O’Keefe was an able member of Washington’s revolving-door caste, a former congressional staffer and budget specialist – and a longtime protégé of Vice President Dick Cheney – who through the force of his competence and Republican connections had briefly landed the position of Secretary of the Navy in the early 1990s. He had suffered academic banishment through the Clinton era, but under the current administration had re-emerged as a deputy at the Office of Management and Budget, where he had been assigned to tackle the difficult problem of NASA’s cost overruns and lack of delivery, particularly in the Space Station program.

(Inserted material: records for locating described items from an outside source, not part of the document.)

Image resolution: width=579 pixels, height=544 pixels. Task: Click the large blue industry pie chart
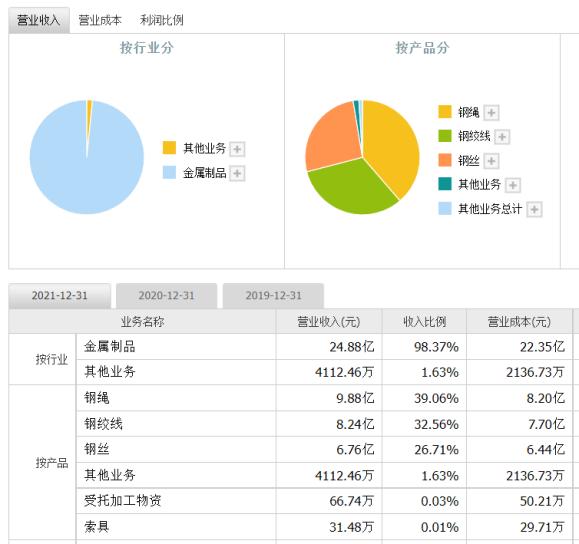87,157
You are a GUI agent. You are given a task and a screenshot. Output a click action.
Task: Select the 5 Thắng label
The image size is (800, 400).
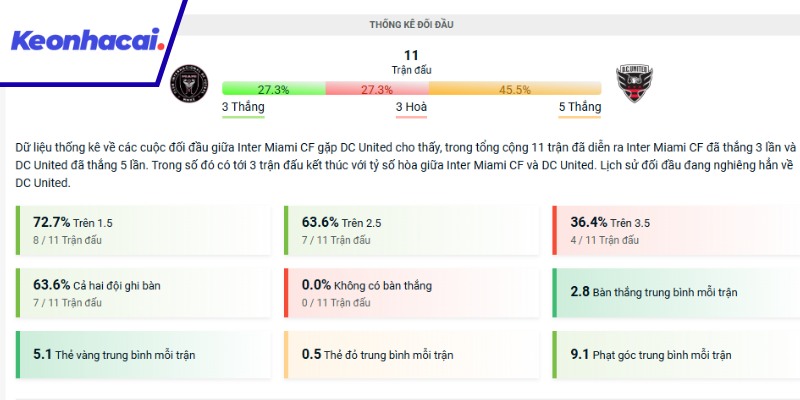(580, 107)
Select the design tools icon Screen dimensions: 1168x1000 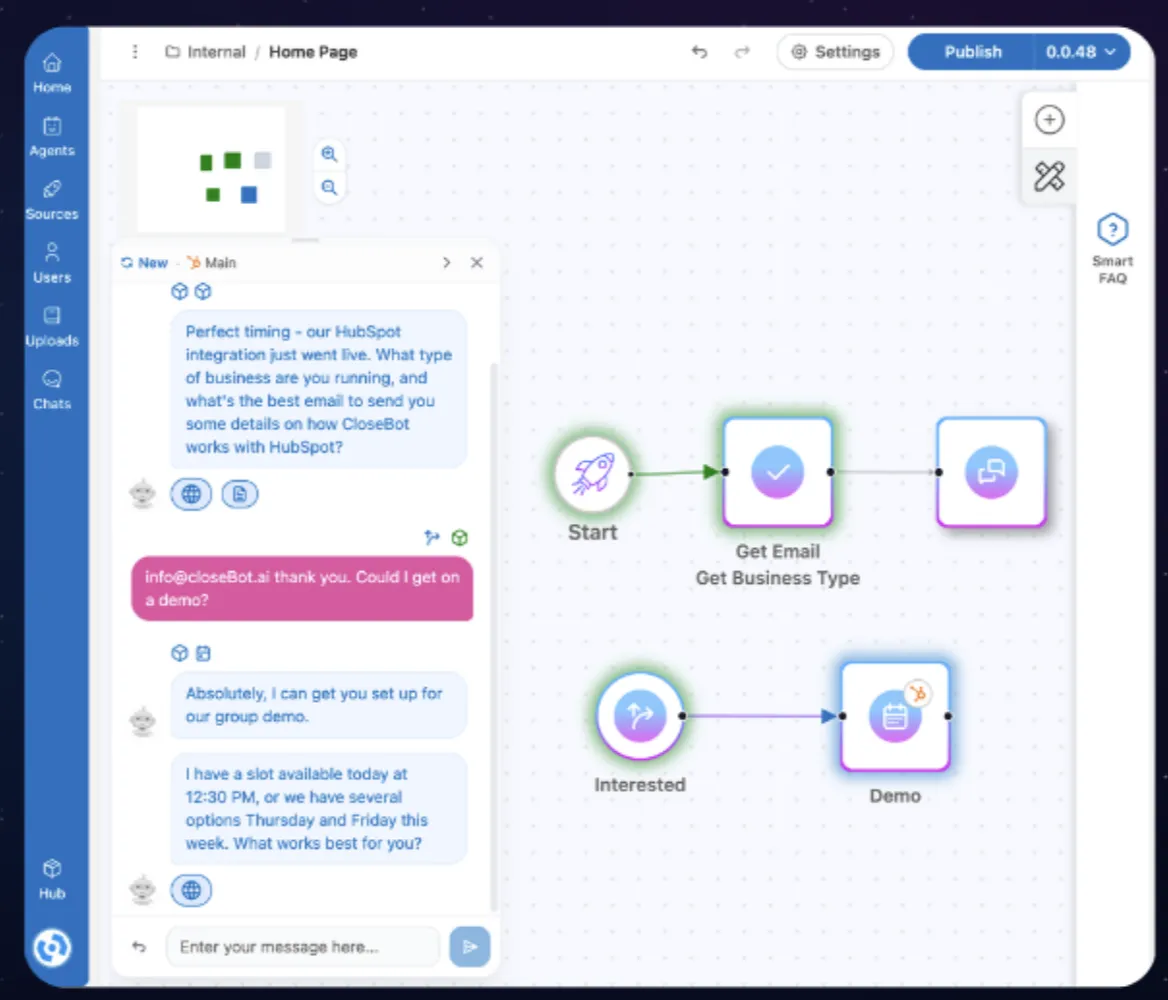pos(1049,177)
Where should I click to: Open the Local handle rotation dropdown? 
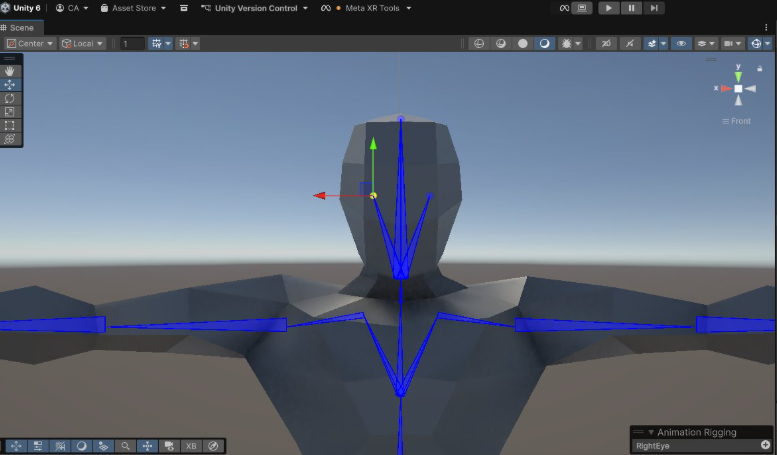click(84, 44)
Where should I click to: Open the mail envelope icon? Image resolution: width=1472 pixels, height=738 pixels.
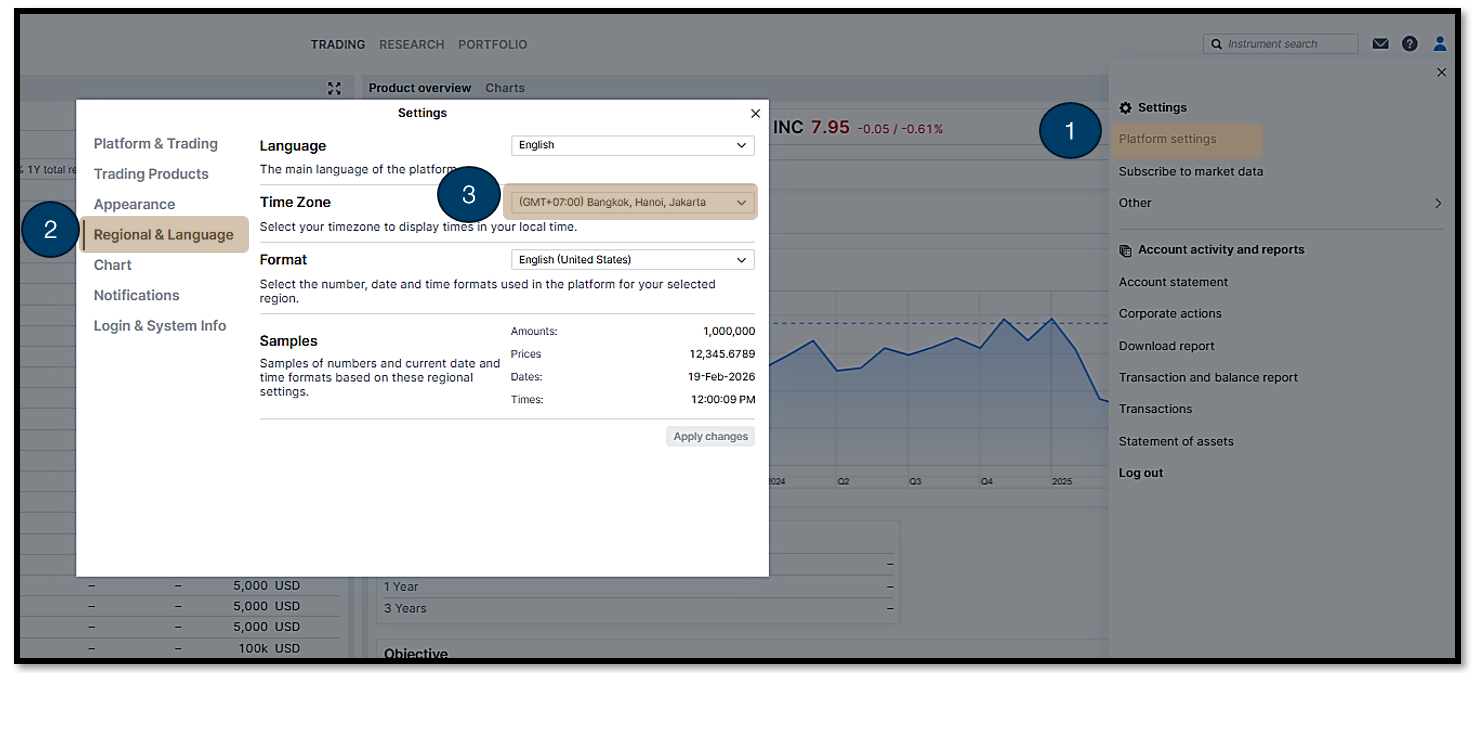pos(1380,44)
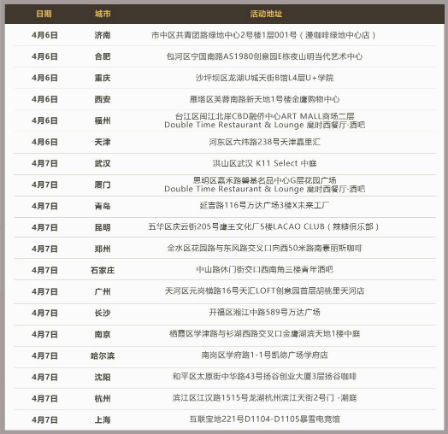This screenshot has height=434, width=448.
Task: Click 广州 LOFT address text
Action: point(265,291)
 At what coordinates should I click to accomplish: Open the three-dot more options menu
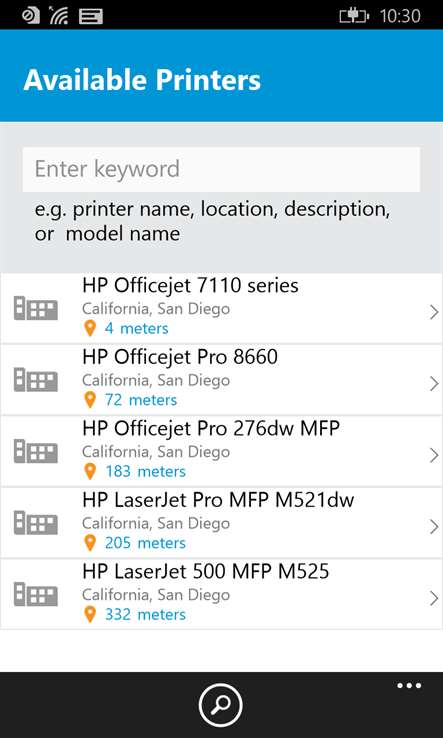click(409, 686)
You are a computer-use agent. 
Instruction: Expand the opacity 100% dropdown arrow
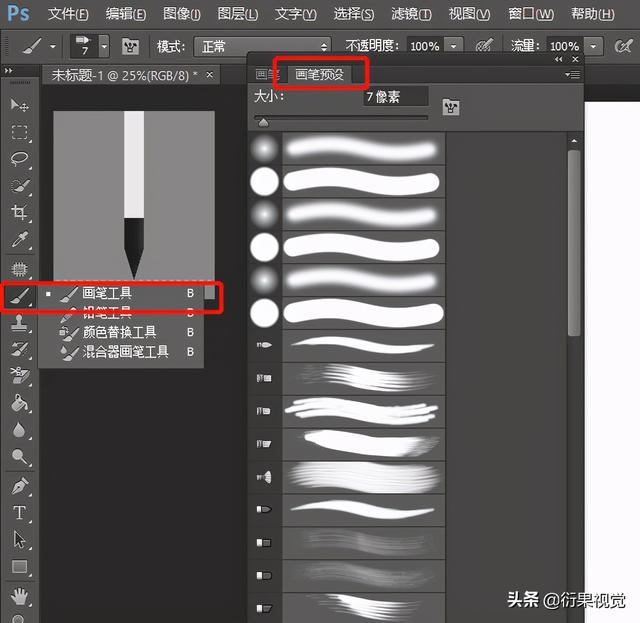(x=453, y=46)
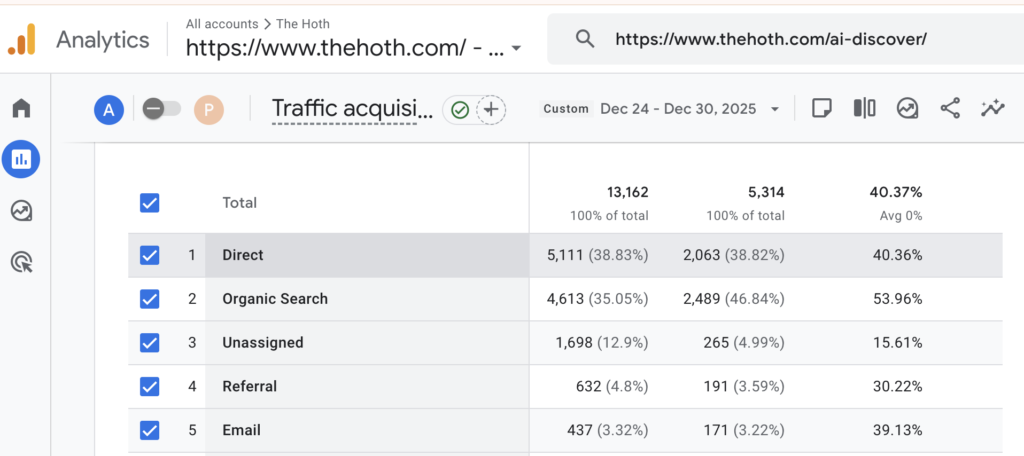
Task: Click the compare columns icon
Action: tap(864, 108)
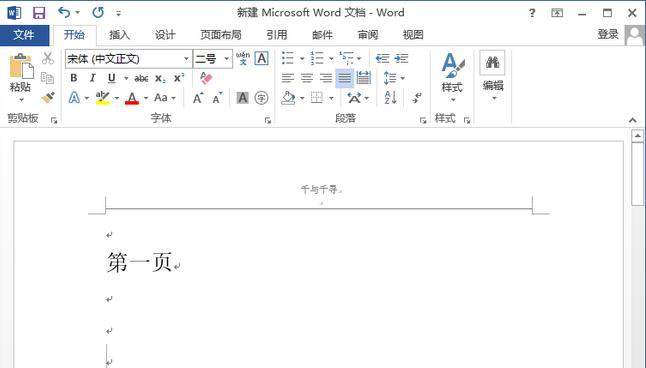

It is hard to know what he thought when he was handed the treacherous position of NASA administrator. Inside Washington, NASA’s reputation had sunk so low that some of O’Keefe’s former congressional colleagues snickered that Cheney was trying to kill his own man off. But O’Keefe was not a space crusader, as some earlier NASA administrators had been, and he was not about to pick up the fallen banners of the visionaries and try to lead the way forward; he was a tough, level-headed money man, grounded in the realities of Washington, D.C., and sent in on a mission to bring discipline to NASA’s budget and performance before moving on. NASA’s true believers called him a carpetbagger and resented the schedule pressures that he brought to bear, but in fairness he was a professional manager, and NASA needed one.